大球油麻藤 da qiu you ma teng
Large climbing vines. Stems glabrous or with sparse reddish brown short hairs at nodes. Leaves 29-33 cm; petiole 6-13 cm, glabrous or with reddish brown short hairs; stipels slender 4-6 mm; leaflets thinly leathery or papery, glabrous or with reddish brown short hairs abaxially, lateral veins 4 or 5 pairs, uniformly strongly curved; terminal leaflet elliptic or elliptic-obovate, 11-15.5 × 3-8.5 cm, base rounded, apex with abrupt acumen ca. 1.5 cm; lateral leaflets 9-15 cm, width ratio of abaxial to adaxial halves ca. 1.7:1. Inflorescence ca. 15 cm, with 4 or 5 nodes spaced throughout length; bracts caducous; pedicels ca. 1 cm, with dark brown adpressed short hairs. Calyx with dark brown short adpressed hairs and red-brown caducous bristles; tube ca. 1 × 1.5 cm; lobes narrowly triangular, lowest ca. 10 mm and laterals ca. 7 mm, upper lip sometimes equaling lateral lobes. Corolla deep purple; standard 3.7-5 cm, with margin conspicuously pubescent in apical 1/3; wings 6-7 × 2-2.5 cm, ca. 2/3 of keel in length, apex with pubescent margin like standard; keel 7.5-9 cm. Legume asymmetric, oblong, 16-17 × ca. 4.5 cm, leathery, clothed with adpressed short hairs and sparse irritant bristles, with acute apex and persistent style, base rounded, both margins with a pair of wings 6-15 mm wide, both surfaces with 12-16 markedly obliquely transverse well-spaced parallel thinly textured lamellae up to ca. 6 mm high ± adpressed to surface and occasionally branching or interrupted, not extending onto marginal wings of fruit. Seeds 2 or 3. Fl. Dec, fr. Apr.
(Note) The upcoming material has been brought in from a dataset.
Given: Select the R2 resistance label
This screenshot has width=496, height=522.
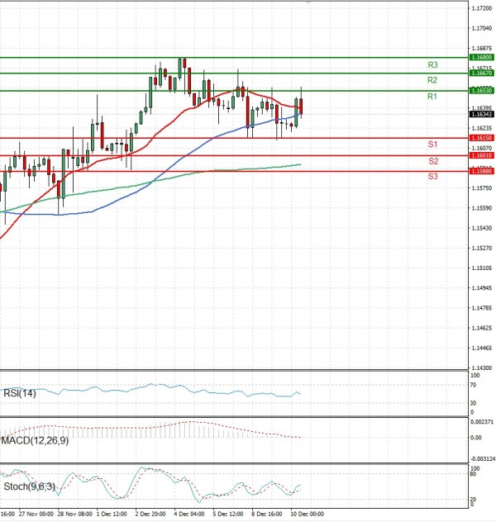Looking at the screenshot, I should point(432,80).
● Forests at low elevations. Guangdong, Guangxi, Yunnan.
Mucuna macrobotrys is distinctive in the large broad leaves with uniformly curved veins; the large purple flowers with petal margins pubescent around the apex, rather broad wing, and very long keel; and the oblong legume with acute apex, wide marginal wings, and narrowly oblique, occasionally interrupted, simple lamellae ± adpressed to the legume surface. Its apically pubescent-margined flowers are sometimes confused with those of M. macrocarpa, which differs by the bicolored corolla with usually shorter petals, the wings often relatively narrower, the standard often short relative to the keel, and the stipels rarely persistent even on very young leaves. A new species, M. hirtipetala (below), resembles large-leaved forms of M. macrobotrys in general appearance but differs by its spreading indumentum on the inflorescences, broader calyx with longer lowest tooth, and much shorter corolla without apically pubescent petals and with inner surface of the wing conspicuously long hairy.